---------- INPUT DATA

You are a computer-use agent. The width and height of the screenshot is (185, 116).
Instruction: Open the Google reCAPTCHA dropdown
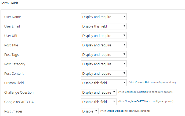coord(99,102)
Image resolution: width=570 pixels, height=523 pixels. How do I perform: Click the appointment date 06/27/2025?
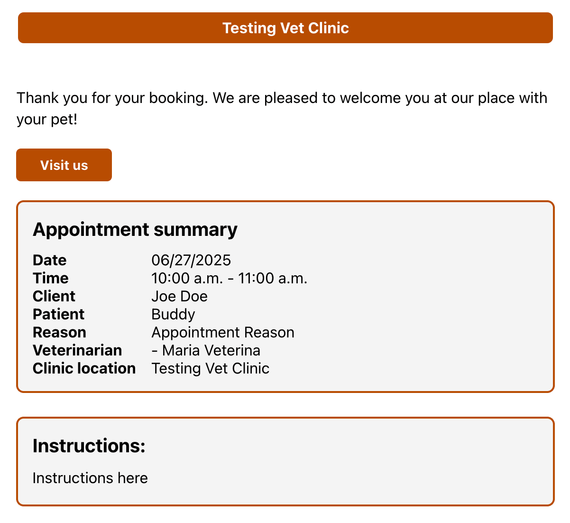(191, 260)
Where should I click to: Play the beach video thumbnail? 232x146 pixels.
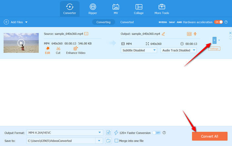(x=21, y=43)

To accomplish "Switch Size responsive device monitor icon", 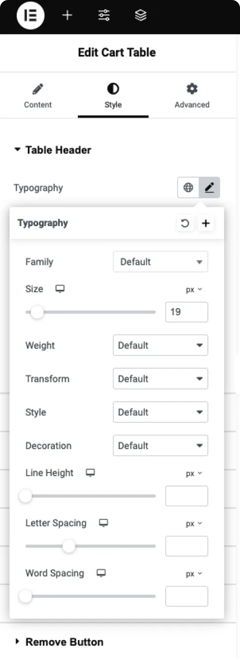I will (x=60, y=289).
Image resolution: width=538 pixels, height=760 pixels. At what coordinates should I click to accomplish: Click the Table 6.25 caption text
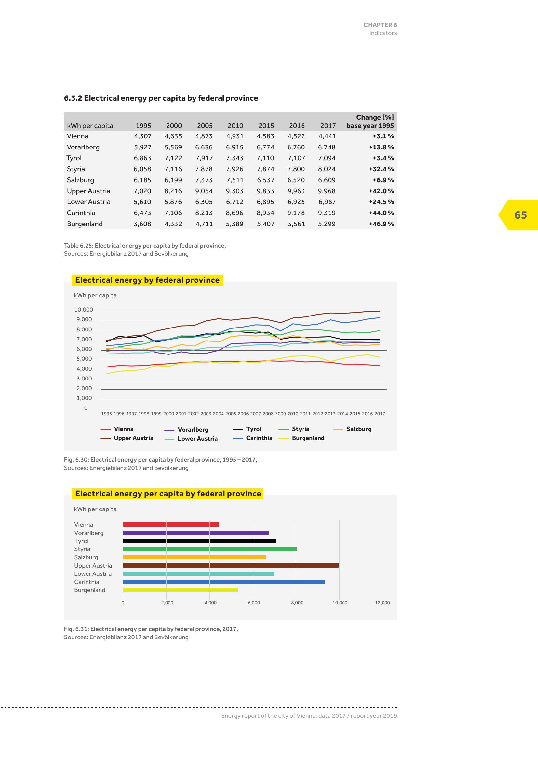point(145,246)
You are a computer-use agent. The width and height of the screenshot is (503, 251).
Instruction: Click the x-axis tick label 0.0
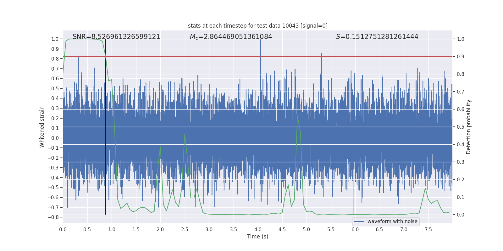[x=63, y=230]
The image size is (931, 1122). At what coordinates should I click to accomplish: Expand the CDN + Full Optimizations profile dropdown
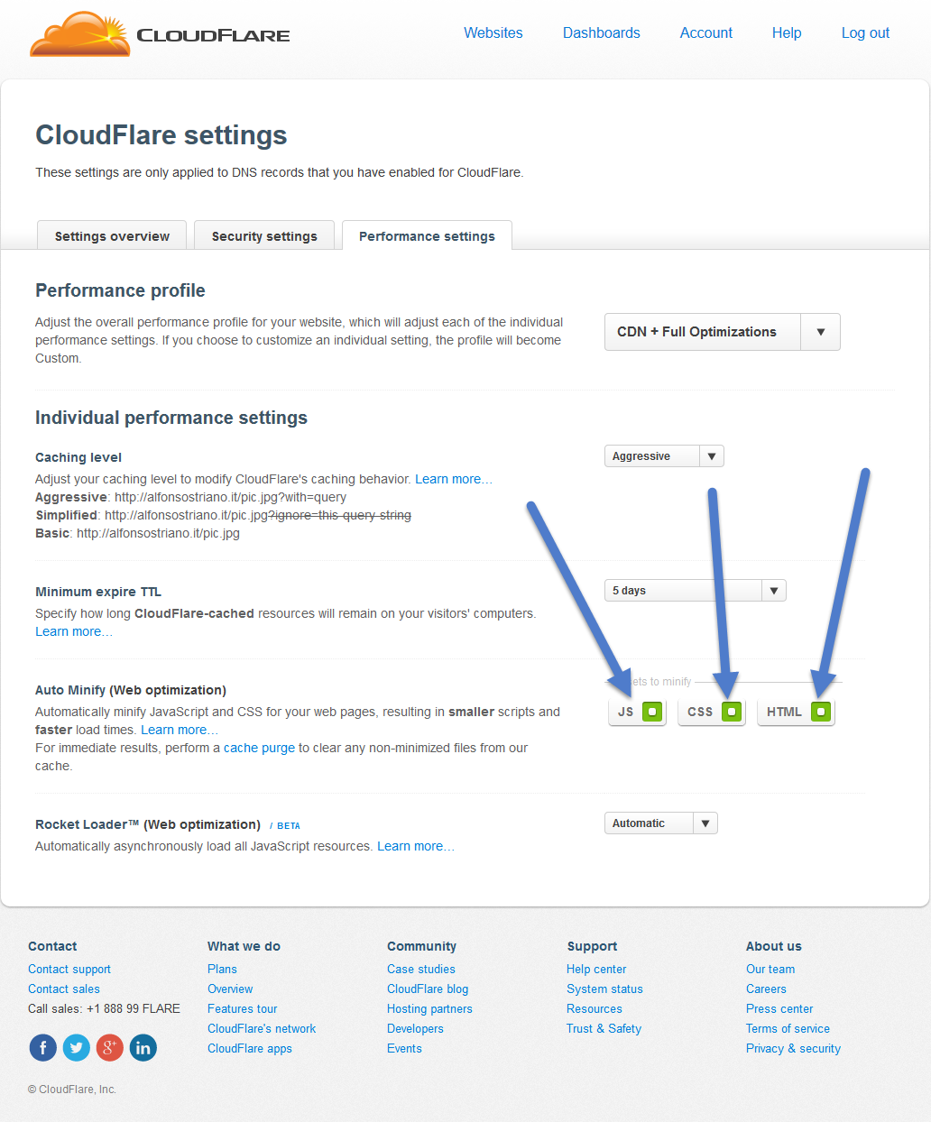click(x=722, y=332)
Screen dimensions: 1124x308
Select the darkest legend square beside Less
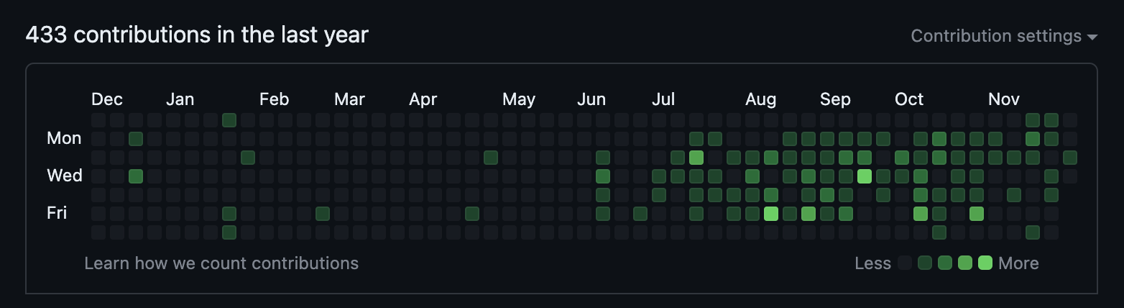tap(905, 263)
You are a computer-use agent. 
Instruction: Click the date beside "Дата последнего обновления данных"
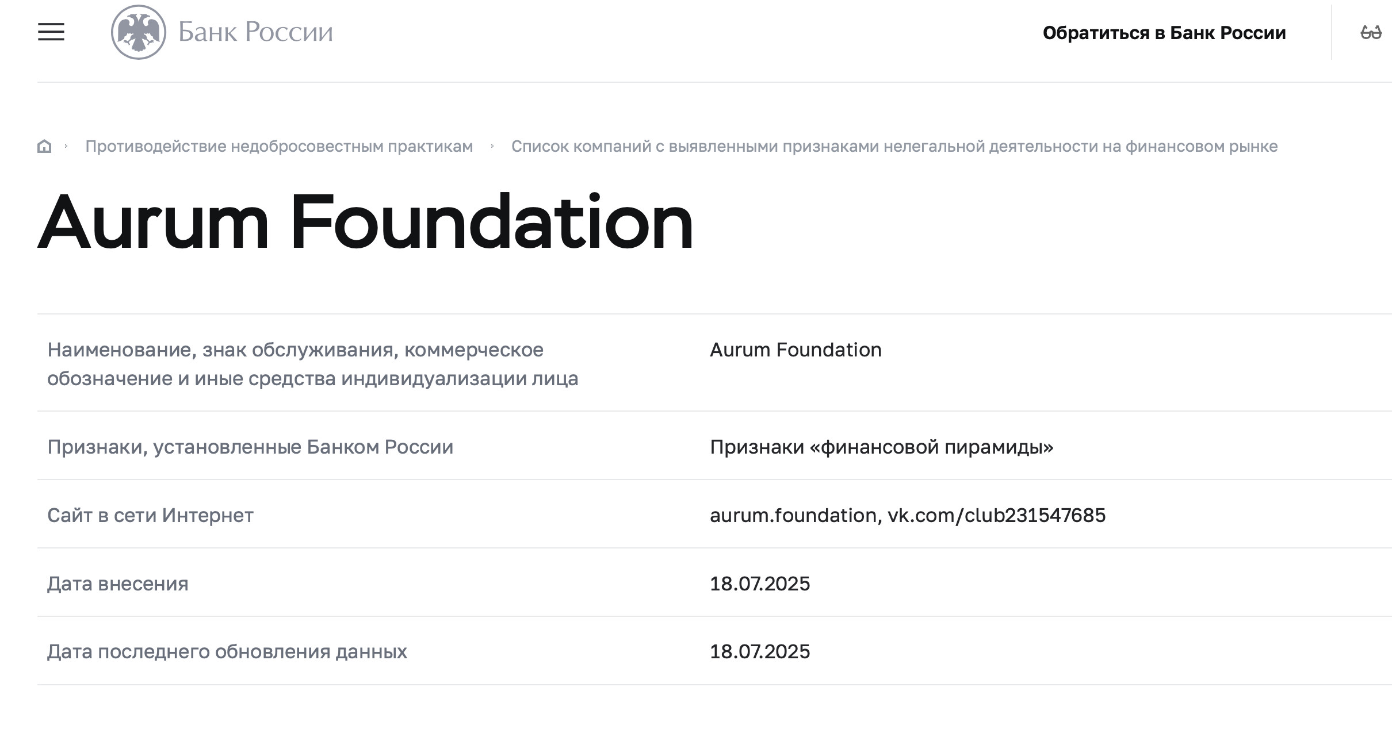pyautogui.click(x=759, y=651)
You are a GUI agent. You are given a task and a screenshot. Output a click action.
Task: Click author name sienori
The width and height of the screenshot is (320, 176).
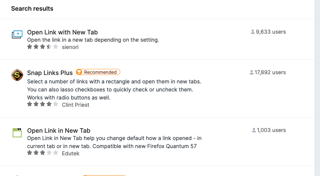pos(70,47)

--------------------

→ **ASSIGNMENT**: Lines from the records above that hold "agent" are the ones to list.

→ **PROBLEM SOLUTION**:
You are a computer-use agent. The width and height of the screenshot is (185, 116).
You are a computer-use agent. The width and height of the screenshot is (503, 251).
You are a computer-use agent. 
You are a GUI agent. You are given a task and a screenshot. Output a click action.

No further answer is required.